Autorzy wpisu do raportu twierdzą, że urzędy w dzielnicy Warszawa-Mokoto nie obsługują Polaków, bo ci urzędnicy zajmują się tylko Ukraińcami. To nie jest prawda. Mieszkańcy Mokotowa obsługiwani są jak dotychczas, a urząd dzielnicy mokotów utworzył osobną kohortę dla uchodźców z Ukrainy. „Dziś ochroniarz nie wpuścił mojej córki do urzędu miasta Warszawa-Mokoto. Powiedział, że służą tylko Ukraińcom. do mnie?” - Zweryfikowany głos na Twitterze. Ten post został zamieszczony na koncie „Pani z desantu” 17 marca 2022 r. i w momencie weryfikacji miał 1364 polubienia. Tweet o tej samej treści został opublikowany na koncie innego użytkownika tego samego dnia, m.in. Używając pseudonimu Piknik, dowodzi również, że opisana historia nie jest prawdziwa.
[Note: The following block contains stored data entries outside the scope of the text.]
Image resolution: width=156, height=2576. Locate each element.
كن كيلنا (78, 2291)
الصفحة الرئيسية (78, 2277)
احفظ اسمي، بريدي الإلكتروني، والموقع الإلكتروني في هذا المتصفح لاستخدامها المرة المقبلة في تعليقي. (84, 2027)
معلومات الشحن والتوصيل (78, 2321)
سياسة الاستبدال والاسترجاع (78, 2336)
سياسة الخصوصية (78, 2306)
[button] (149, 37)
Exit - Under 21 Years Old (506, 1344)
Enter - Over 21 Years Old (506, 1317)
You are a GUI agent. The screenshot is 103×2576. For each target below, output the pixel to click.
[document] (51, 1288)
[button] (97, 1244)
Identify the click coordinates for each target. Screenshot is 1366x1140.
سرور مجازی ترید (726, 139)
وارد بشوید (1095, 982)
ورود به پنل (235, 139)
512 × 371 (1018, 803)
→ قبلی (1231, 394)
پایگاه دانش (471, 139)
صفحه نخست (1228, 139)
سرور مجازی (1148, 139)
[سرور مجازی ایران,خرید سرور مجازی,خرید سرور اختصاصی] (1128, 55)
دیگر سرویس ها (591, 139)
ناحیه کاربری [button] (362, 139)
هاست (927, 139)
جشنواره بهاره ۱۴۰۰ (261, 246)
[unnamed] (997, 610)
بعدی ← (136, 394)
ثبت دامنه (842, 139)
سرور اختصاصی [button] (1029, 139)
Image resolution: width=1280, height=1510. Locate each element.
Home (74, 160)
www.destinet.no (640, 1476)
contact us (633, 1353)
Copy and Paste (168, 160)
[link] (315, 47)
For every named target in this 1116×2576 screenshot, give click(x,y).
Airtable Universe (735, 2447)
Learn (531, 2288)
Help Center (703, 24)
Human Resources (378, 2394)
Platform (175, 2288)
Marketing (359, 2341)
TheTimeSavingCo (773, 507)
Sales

Autorzy tej dezinformacji wykazują bardzo słabe zrozumienie oficjalnej rzeczywistości w Polsce. Pomylili nazwę mokotowskiego urzędu regionalnego z ratuszem. Nie biorą również pod uwagę, że część usług świadczonych przez Stołeczny Urząd Wojewódzki jest wykonywana zgodnie z właściwością miejscową – miejscem zamieszkania. „Oznacza to, że są one związane z mieszkańcami mieszkającymi na konkretnym terenie, w tym przypadku na Mokotowie, należą tylko do nich, więc nie mogą być realizowane np. w Śródmieściu” – wskazuje Mokotów rzeczniczka Monika Chrobak. Sytuacja opisana w poście wydaje się zupełnie nieprawdopodobna, gdyż biuro na Mokotowie utworzyło osobną kolejkę dla uchodźców ukraińskich ubiegających się o numery PESEL. "Stworzono 6 odrębnych stacji do obsługi obywateli Ukrainy. Pracownicy robią wszystko, aby nasi mieszkańcy jak najmniej tego odczuwali" - zapewnia Monika Chrobak.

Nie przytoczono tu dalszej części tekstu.